Based on the true story of the unmasking of child molestation and cover-up that occurred within the Catholic Archdiocese by the Boston Globe, 'Spotlight' is a gripping and honest account of how its exposure rocked not only the Catholic Church but the reporters in the year long investigation.
The film's story arc was simple and straightforward but the Human aspect of the movie gave it an element of surprise. The dark and sensitive themes as well as the overhanging sense of injustice drove the storytelling. As an audience, you are asking the same questions the reporters are: how has it been covered up for so long?
As the movie progresses and the cover up grows in scale, the characters begin to have a personal connection to the story, with how and when the story is told having an impact on their lives. The urgency with which they need to act, yet needing to get the story right turns into a tension that lingers till the end.

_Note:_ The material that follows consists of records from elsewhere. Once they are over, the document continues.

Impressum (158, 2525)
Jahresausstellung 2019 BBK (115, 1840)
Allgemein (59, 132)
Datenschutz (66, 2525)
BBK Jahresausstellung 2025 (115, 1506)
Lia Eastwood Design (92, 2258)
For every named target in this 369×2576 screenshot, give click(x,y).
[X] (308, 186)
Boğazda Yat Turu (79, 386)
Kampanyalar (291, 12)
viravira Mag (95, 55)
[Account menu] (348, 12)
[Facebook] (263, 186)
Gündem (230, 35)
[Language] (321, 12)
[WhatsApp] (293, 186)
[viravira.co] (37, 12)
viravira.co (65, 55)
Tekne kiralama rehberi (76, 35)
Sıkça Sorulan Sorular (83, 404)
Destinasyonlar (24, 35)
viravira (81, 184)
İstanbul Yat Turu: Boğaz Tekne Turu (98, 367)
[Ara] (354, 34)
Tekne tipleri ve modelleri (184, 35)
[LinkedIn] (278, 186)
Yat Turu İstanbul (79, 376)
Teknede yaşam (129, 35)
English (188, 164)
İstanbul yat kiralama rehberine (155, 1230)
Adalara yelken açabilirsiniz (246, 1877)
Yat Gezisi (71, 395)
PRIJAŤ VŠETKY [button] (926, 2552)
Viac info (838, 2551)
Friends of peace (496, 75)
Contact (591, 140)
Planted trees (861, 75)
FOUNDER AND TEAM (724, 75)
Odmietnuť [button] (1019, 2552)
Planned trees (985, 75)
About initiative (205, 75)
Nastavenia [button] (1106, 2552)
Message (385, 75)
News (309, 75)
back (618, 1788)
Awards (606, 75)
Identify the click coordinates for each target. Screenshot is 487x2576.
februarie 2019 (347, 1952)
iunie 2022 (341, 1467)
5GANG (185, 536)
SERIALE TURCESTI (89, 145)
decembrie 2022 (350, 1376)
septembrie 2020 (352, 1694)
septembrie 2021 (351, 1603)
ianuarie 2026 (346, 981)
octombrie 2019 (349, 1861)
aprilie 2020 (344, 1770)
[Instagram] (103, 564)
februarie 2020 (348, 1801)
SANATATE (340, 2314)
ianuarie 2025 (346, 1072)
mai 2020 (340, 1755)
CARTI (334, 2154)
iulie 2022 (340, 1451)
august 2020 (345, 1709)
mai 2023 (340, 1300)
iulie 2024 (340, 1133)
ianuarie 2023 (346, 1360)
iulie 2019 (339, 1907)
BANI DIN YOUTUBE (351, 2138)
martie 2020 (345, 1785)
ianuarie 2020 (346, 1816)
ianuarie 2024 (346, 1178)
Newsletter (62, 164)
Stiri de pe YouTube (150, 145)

Containing just a few pacier scenes, the movie's strength lies in the story rather than the storytelling, and performed by one great ensemble cast.
Michael Keaton- Robby
Mark Ruffalo- Mike
Rachel McAdams- Sacha
Stanley Tucci- Mitchell
Liev Schreiber- Marty
Also stars John Slattery and Brian d'Arcy James.
With Rachel McAdams and Mark Ruffalo nominated for Academy Awards, you'd expect the two to have pulled scene stealing performances. Not really so. The cast worked extraordinarily well together and I felt that noone really outshined the other (bar one Mark Ruffalo scene). The focus was on the story and the cast were the vessel to tell it.
As one of the most acclaimed movies of 2015, 'Spotlight' is a gripping thriller on investigative journalism that is unafraid to tackle the dark and sensitive themes, led by a strong ensemble cast that keeps the focus on the important true story.